▶ _SEITENTEXT_
Das internationale Seminar zum Thema „Förderung von Sozial- und Arbeitnehmerrechten: Fundament für die Zukunft des Wohlfahrtsstaates“ fand am 14. und 15. Februar 2025 in Vila Nova de Gaia / Portugal statt und wurde von CFTL (Centro de Formação e Tempos Livres) organisiert. Am Seminar nahmen 50 Vertreter:innen von Arbeitnehmerorganisationen aus Portugal, Spanien, Italien, Frankreich, Deutschland und Albanien teil. Das Seminar wurde von der Europäischen Union finanziert.
Die Veranstaltung fand so statt, wie sie in ihrem Programm geplant und festgelegt worden war, und wurde von Catarina Trigo, Vertreterin des IAO-Büros in Lissabon, Piergiorgio Sciacqua, Co-Präsident des EZA, und Paulo Caetano, Präsident des Zentrums für Ausbildung und Freizeit (CFTL), eröffnet.
Eröffnungssitzung
An der Eröffnungssitzung nahmen Paulo Caetano, Präsident von CFTL, Piergiorgio Sciacqua, Co-Präsident des EZA, und Catarina Trigo, Expertin des IAO-Büros in Lissabon, teil. Nach der Begrüßung aller Teilnehmer:innen gab Paulo Caetano einen Überblick über die Bedeutung der Förderung von Grundrechten im aktuellen globalen und europäischen Kontext. Er betonte die Wichtigkeit widerstandsfähiger Gewerkschaften und aktiver Tarifverhandlungen zur Stärkung des sozialen Dialogs und menschenwürdiger Arbeit.
Catarina Trigo gratulierte den Organisator:innen zur Aktualität des Themas, berief sich auf die historische Rolle der Organisation bei der Förderung von Arbeitnehmerrechten und lenkte die Aufmerksamkeit auf die Notwendigkeit, Arbeitnehmer:innen im Kontext einer Wirtschaft, in der sich Ungleichheiten entwickeln, zu schützen. Sie betonte die Wichtigkeit des Schutzes von Arbeitnehmer:innen in der heutigen Zeit, insbesondere im Hinblick auf atypische Beschäftigung und Prekarität. Sie erinnerte zudem an die lange Geschichte der Zusammenarbeit zwischen der IAO und Portugal.

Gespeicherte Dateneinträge
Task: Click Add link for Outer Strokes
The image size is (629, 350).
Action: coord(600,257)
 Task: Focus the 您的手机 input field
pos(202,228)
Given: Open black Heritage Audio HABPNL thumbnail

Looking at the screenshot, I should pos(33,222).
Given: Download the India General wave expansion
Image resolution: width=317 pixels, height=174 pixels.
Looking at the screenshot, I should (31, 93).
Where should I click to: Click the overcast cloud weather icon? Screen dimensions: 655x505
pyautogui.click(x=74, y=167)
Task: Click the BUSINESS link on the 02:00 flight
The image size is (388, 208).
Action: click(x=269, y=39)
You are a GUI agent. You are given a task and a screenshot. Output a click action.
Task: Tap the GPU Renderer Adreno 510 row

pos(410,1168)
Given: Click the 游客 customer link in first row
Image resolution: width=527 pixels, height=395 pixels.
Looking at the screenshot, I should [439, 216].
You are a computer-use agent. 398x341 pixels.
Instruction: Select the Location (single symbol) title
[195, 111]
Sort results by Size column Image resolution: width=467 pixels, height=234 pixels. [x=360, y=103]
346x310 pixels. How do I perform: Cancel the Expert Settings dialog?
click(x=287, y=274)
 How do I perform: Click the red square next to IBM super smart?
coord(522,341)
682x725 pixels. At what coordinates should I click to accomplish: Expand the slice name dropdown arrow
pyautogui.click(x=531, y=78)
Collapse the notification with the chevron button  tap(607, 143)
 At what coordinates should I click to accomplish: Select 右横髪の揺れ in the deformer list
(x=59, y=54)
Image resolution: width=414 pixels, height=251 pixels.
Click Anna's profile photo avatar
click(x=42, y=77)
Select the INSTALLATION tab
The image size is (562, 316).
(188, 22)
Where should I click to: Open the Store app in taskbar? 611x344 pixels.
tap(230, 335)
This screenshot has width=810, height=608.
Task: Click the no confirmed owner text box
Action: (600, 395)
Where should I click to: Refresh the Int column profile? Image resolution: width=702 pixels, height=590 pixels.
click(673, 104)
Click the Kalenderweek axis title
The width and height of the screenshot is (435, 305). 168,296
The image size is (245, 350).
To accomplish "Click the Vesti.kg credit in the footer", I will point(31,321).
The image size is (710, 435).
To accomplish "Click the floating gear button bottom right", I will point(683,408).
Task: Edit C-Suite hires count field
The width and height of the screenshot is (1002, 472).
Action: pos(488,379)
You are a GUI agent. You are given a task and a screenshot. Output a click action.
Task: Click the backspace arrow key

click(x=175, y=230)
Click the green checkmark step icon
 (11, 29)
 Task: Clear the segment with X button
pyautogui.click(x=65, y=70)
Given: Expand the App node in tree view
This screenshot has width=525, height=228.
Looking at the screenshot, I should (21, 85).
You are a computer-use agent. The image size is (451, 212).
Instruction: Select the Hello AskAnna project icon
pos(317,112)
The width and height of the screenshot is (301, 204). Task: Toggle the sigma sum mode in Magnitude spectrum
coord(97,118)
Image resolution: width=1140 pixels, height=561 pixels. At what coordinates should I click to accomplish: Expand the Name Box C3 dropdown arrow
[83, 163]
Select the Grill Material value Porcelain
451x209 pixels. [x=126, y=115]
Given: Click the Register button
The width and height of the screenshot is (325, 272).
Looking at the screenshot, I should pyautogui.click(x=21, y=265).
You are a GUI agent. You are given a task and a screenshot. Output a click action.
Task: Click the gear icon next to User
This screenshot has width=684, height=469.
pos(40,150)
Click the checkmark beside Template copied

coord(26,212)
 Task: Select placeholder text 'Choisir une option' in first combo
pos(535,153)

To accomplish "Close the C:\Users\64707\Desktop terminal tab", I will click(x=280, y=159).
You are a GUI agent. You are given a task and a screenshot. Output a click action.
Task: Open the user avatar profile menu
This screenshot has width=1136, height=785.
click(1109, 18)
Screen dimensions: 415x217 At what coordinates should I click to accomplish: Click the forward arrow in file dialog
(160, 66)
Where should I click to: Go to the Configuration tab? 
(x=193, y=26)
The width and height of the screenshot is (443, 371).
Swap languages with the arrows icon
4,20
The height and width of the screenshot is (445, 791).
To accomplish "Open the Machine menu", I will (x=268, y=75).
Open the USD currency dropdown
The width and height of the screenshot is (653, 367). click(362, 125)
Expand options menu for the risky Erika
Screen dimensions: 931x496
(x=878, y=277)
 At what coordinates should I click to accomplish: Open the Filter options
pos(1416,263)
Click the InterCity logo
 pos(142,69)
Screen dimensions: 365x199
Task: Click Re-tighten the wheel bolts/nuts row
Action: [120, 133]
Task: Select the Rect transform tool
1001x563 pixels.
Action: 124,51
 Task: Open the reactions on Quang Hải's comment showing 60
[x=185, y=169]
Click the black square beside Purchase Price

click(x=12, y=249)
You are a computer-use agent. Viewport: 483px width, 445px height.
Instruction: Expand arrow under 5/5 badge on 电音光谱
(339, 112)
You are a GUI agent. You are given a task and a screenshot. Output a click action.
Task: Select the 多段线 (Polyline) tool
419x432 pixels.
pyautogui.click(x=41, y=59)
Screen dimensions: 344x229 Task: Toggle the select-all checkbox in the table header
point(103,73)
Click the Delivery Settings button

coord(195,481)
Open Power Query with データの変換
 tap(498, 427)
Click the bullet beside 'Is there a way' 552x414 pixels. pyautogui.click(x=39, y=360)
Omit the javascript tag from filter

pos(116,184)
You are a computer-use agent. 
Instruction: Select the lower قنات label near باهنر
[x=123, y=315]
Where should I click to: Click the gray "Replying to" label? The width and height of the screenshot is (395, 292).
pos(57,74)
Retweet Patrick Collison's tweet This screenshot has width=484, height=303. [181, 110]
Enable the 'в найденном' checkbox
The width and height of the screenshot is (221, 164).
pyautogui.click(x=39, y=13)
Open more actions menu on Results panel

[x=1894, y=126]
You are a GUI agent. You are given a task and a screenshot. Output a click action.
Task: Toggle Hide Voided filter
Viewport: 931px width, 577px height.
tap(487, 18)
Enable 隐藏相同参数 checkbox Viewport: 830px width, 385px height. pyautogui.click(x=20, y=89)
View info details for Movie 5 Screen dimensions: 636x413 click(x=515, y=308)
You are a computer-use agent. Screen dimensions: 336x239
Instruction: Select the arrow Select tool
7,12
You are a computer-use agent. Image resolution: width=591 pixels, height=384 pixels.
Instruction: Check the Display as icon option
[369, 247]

▶ _ANFORDERUNG_
Beantworte diese Fragen zum Seitentext:
1. An welchen Tagen und an welchem Ort fand das Seminar statt?
2. Wie viele Vertreter:innen von Arbeitnehmerorganisationen nahmen teil?
3. Im Hinblick worauf betonte Catarina Trigo den Schutz von Arbeitnehmer:innen in der heutigen Zeit besonders?

▶ _VOLLSTÄNDIGE AUSGABE_
1. Am 14. und 15. Februar 2025 in Vila Nova de Gaia / Portugal.
2. 50.
3. Im Hinblick auf atypische Beschäftigung und Prekarität.